Securing cryptocurrency transactions with threshold signing
Since no subset of less than m parties can generate a signature that a full quorum has not approved, threshold signatures solve the problems described in the previous blog post. In particular, if a quorum agrees to sign on a transfer of sum of money to some entity, then even if some of the participants are malicious, they cannot transfer a different sum of money, or transfer it to someone else, or generate an additional transfer afterwards. Only transactions that are approved by a full quorum can be generated.
As described in the previous blog, it is possible to further generalize the quorum notion in threshold signatures beyond a single m-out-of-n set, to a formula of AND/OR operations over different threshold sets, adding further flexibility. (Note that if a full quorum becomes corrupted, then they can generate any signature they wish, since they have the authority to sign. Thus, the size and complexity of the quorum must be chosen appropriately for the risk involved.)
This approach provides a powerful method for defining who is allowed to carry out operations, and enforcing it cryptographically. In addition, the ability to define general quorums enables organizations to general digital workflows that mimic the custody and approval business processes that they are used to in the physical world for physical assets.
Finally, the flexibility provided by threshold signing for defining the quorum means that it’s possible to have different quorums for different amounts (e.g., small quorums for keys that protect smaller amounts of funds, and large quorums for keys that protect large amounts).
Secure multiparty computation (MPC)
MPC considers a general setting where parties compute a function together without revealing anything but the output. As such, the KeyGen and Sign protocols in threshold signature schemes are actually special cases of MPC.
Furthermore, some of the standards used today for cryptocurrencies, like BIP032 and BIP044 key derivation, require general MPC methods for carrying out these operations (e.g., hashing a key to derive another requires computing the hash on a shared value without the original key or derived key ever being exposed).
I will not go into how this is done in this blog post, but will just mention that all of these operations can be supported within threshold signing, primarily due to the generality of MPC as a technology.
Efficient threshold signature schemes
The primary signature scheme used for cryptocurrencies is ECDSA, with some also using EdDSA and Schnorr (where EdDSA is essentially the Schnorr signature scheme over a particular curve).
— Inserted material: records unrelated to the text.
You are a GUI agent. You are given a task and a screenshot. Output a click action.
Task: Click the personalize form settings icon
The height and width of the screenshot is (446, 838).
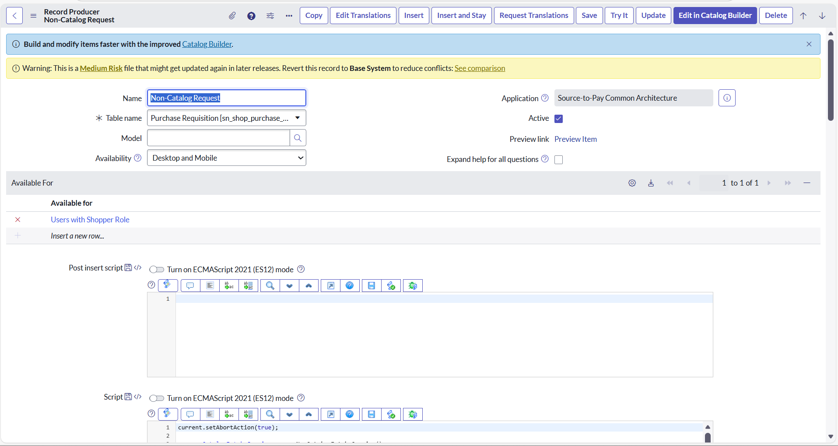coord(270,16)

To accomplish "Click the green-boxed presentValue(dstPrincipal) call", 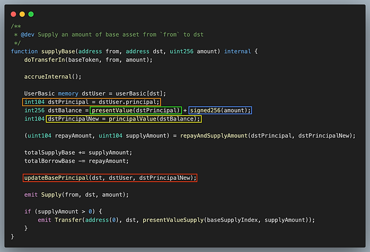I will (x=137, y=110).
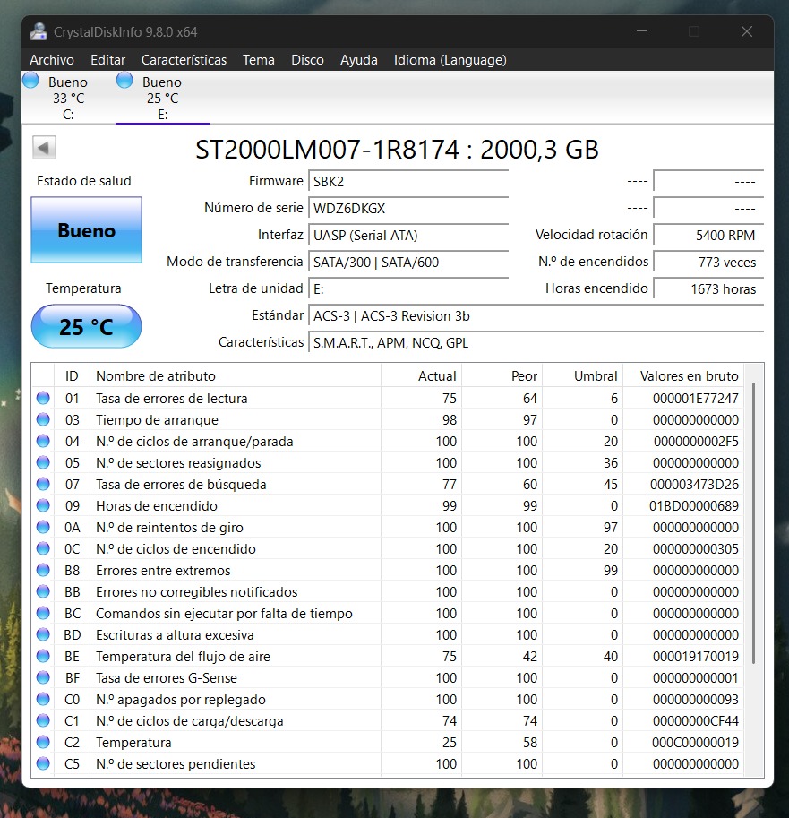Click the '25 °C' temperature indicator
This screenshot has height=818, width=789.
(86, 326)
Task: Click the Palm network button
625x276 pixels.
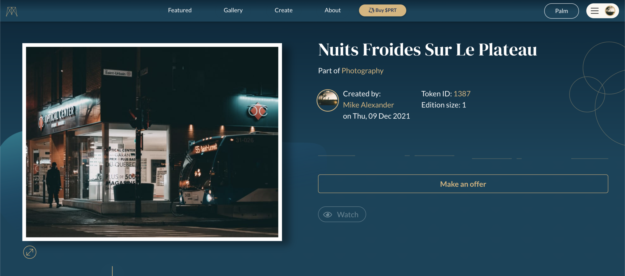Action: [x=561, y=11]
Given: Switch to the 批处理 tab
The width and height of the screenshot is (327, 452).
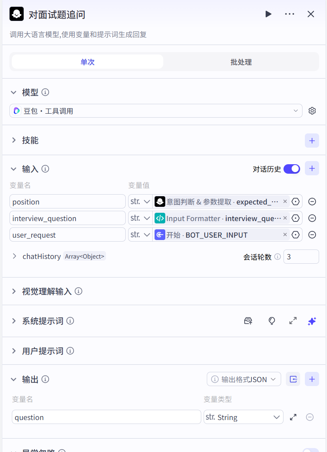Looking at the screenshot, I should click(241, 62).
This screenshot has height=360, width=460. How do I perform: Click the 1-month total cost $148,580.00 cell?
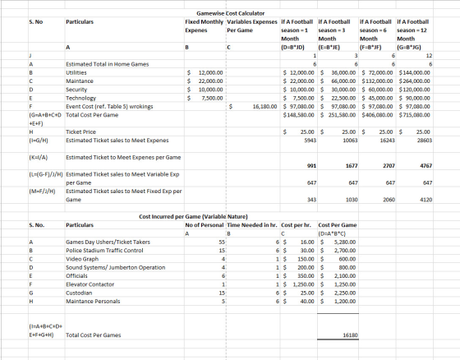point(299,115)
Threshold cryptography in general, and threshold signature schemes in particular, were studied intensively in the late 90s and early 2000s. However, good solutions for ECDSA with a full threshold (meaning that m parties can sign, and any subset of less than m parties cannot sign) were not found at the time.
Recently, there has been a renewed interest in this problem, due to its importance in the cryptocurrency space. For those interested in researching the area, I am including a short bibliography below (the bibliography is not complete and includes the latest work only; see references within for prior work).
- Lindell. Fast Secure Two-Party ECDSA Signing. In CRYPTO 2017, Springer (LNCS 10402), pages 613-644, 2017.
- Doerner, Y. Kondi, E. Lee and a. shelat. Secure Two-party Threshold ECDSA from ECDSA Assumptions. In the IEEE S&P Symposium, pages 980-997, 2018.
- Lindell, A. Nof and S. Ranellucci. Fast Secure Multiparty ECDSA with Practical Distributed Key Generation and Applications to Cryptocurrency Custody. In the 25th ACM CCS, pages 1837-1854, 2018.
- Gennaro and S. Goldfeder. Fast Multiparty Threshold ECDSA with Fast Trustless Setup. In the 25th ACM CCS, pages 1179-1194, 2018.